Одновременно "Особый сектор" ликвидировал и всякие следы сталинского преступления — все директивы ЦК по коллективизации от конца января 1930 года были срочно возвращены обратно в ЦК через фельдъегерскую связь НКВД из "спецсекторов" обкомов, крайкомов и ЦК национальных компартий и, может быть, уничтожены. Даже в позднейших партийных публикациях ни одна из этих директив не увидела свет, что, конечно, вполне естественно. Именно в директивах ЦК, подписанных лично Сталиным, за январь и февраль фактически аннулировалось известное постановление ЦК в начале января 1930 года о "темпе коллективизации", согласно которому коллективизация в СССР должна была проводиться "планомерно" и в течение почти пятилетнего срока, в зависимости от районов. Под влиянием первого азарта дутых "встречных планов" или, выражаясь словами Сталина, в "головокружении от успехов", сам же Сталин требовал теперь "более ускоренных темпов коллективизации".
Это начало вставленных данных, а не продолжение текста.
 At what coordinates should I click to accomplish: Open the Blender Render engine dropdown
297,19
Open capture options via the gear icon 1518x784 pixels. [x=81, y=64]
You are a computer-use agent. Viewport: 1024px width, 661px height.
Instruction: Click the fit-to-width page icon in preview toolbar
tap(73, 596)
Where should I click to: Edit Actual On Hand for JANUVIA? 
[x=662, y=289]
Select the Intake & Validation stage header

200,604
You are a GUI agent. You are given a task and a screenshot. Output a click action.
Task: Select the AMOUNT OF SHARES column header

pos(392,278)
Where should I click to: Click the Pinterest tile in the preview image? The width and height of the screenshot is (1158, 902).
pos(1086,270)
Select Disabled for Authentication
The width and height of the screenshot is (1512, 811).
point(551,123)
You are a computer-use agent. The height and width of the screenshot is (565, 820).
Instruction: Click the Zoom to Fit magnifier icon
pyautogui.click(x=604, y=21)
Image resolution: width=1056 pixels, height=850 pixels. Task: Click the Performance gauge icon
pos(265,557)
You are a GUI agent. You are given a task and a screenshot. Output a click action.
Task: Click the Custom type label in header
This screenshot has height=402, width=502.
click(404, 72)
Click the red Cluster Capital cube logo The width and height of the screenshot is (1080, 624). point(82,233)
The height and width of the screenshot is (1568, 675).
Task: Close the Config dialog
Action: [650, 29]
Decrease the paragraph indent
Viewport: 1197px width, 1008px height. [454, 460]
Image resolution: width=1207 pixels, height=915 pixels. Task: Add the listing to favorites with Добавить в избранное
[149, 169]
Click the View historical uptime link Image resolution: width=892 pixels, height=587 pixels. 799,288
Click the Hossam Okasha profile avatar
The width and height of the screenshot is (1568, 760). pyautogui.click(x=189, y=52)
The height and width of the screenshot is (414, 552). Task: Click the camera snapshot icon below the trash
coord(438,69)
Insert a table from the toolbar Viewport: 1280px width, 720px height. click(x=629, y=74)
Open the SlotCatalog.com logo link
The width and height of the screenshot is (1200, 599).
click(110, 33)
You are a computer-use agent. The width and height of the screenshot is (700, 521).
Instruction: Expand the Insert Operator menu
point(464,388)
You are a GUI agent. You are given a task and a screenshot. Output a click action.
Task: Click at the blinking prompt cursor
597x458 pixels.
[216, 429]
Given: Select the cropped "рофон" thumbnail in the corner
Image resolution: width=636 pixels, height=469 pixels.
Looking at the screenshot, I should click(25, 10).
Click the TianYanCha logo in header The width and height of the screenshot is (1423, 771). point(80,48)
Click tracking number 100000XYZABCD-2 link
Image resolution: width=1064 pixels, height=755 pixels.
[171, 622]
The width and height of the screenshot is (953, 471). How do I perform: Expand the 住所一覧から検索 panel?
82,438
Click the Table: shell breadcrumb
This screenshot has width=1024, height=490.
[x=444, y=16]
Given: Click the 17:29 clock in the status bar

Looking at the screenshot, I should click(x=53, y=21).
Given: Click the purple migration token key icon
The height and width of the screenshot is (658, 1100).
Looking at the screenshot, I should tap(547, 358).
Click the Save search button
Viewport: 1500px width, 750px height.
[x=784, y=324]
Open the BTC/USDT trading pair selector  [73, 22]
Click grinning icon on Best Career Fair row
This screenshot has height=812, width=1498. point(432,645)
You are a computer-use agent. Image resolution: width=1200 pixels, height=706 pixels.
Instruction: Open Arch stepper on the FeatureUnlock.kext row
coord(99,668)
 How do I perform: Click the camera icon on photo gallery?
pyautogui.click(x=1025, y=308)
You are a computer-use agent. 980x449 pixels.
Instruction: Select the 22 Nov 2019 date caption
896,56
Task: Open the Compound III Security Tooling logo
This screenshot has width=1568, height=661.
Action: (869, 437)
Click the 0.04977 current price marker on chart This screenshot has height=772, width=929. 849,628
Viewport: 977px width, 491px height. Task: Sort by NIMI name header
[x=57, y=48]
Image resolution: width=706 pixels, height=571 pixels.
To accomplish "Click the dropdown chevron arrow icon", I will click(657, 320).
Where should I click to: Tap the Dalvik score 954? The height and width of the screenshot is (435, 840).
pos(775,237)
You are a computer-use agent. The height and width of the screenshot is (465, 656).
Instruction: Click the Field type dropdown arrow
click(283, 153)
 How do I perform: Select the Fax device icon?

За указанный период времени последовало несколько таких директив, которые теперь считали удобным сжигать, вместе с их вольными или невольными исполнителями. Даже больше. Очень многие из местных руководителей поплатились своей партийной карьерой за то, что либо уклонились от проведения их в жизнь, либо просто не поспевали за "колхозными темпами" Сталина. Их Сталин снимал как "правых оппортунистов на практике". Можно было бы думать, что теперь, когда жизнь вылечила и самого Сталина от его чересчур бурной колхозной лихорадки, он амнистирует хотя бы этих, оказавшихся "правыми на практике", и тем самым отчасти исправит собственную ошибку. Сталин был не таков. Еще ни разу не было случая в его долгой и суровой жизни, чреватой не только блестящими успехами, но и грубейшим ошибками, чтобы Сталин добровольно сказал: "Да, товарищи, вот здесь-то я ошибся". Это, однако, не означало, что Сталин упорствовал в своей очевидной и грубой ошибке. Он ее исправлял, но исправлял втихомолку, без шума, на практике и по возможности за счет тех, кто был вернейшим исполнителем его же ошибочной воли. Тех же, кто сопротивлялся этой воле, а как потом выяснилось, были правы, он уничтожал с еще большей жестокостью, потому что они оказались правы.